What is being asked>
Find "You are a computer-use" in the material below, then write out that line and every line after it exactly, ending with the last one; skip the pictures.
----------------
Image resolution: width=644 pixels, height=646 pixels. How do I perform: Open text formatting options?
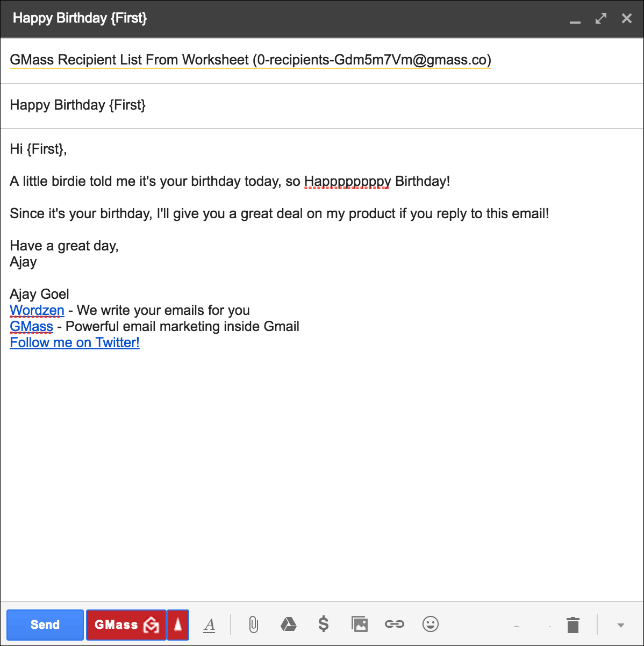click(210, 625)
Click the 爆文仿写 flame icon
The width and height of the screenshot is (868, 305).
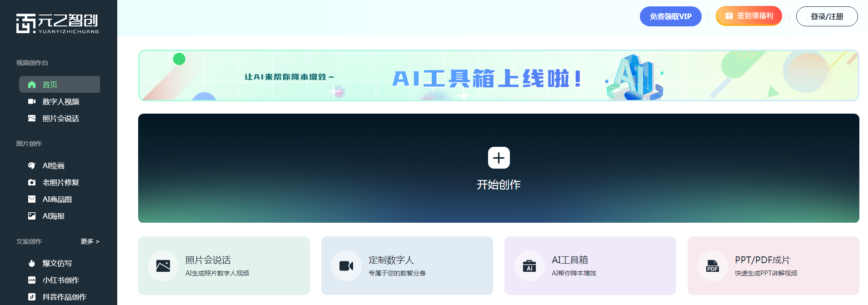(x=32, y=263)
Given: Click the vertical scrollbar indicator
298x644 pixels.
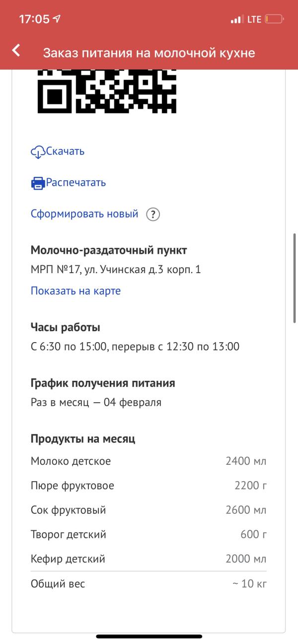Looking at the screenshot, I should click(x=295, y=279).
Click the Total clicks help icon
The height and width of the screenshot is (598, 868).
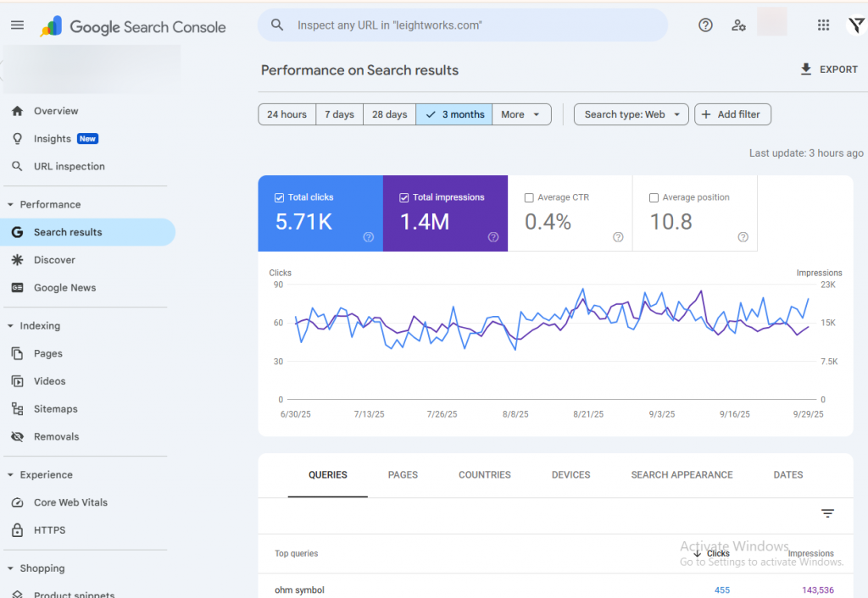pyautogui.click(x=369, y=237)
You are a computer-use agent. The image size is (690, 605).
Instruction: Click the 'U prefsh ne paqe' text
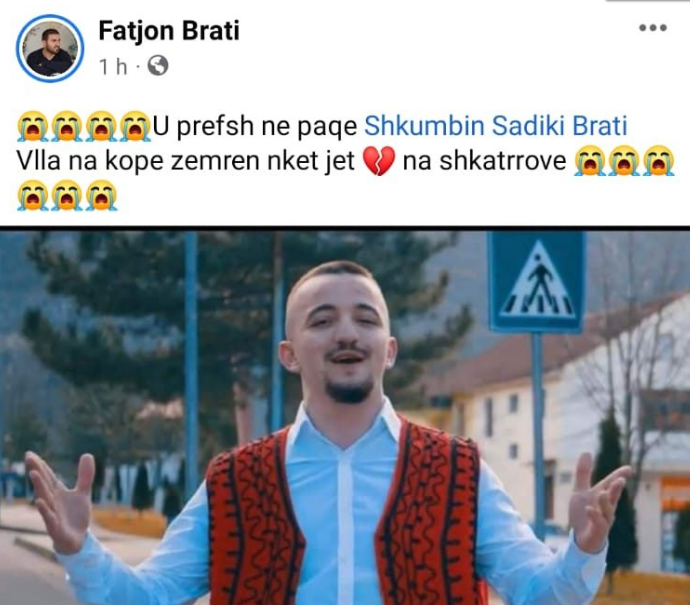point(255,126)
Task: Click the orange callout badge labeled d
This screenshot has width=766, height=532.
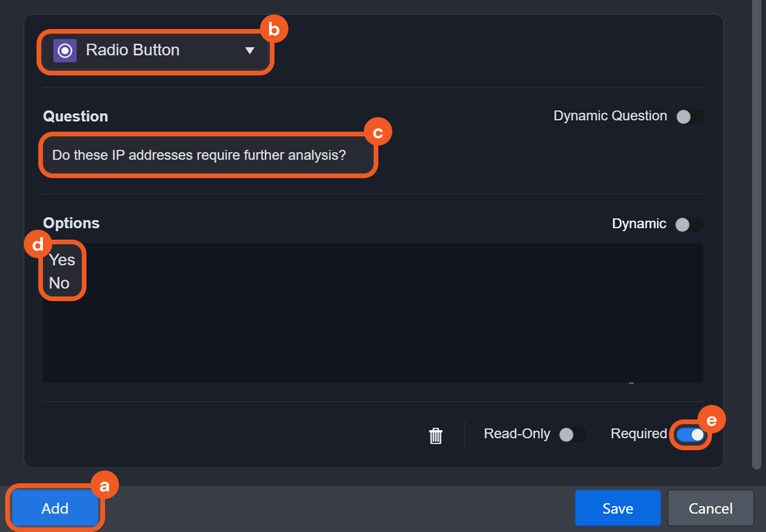Action: click(38, 245)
----------------
Exercise output>
You are a computer-use agent. The image size is (690, 605).
Instruction: Click the 'U prefsh ne paqe' text
point(255,126)
Task: Click the orange callout badge labeled d
This screenshot has width=766, height=532.
Action: click(38, 245)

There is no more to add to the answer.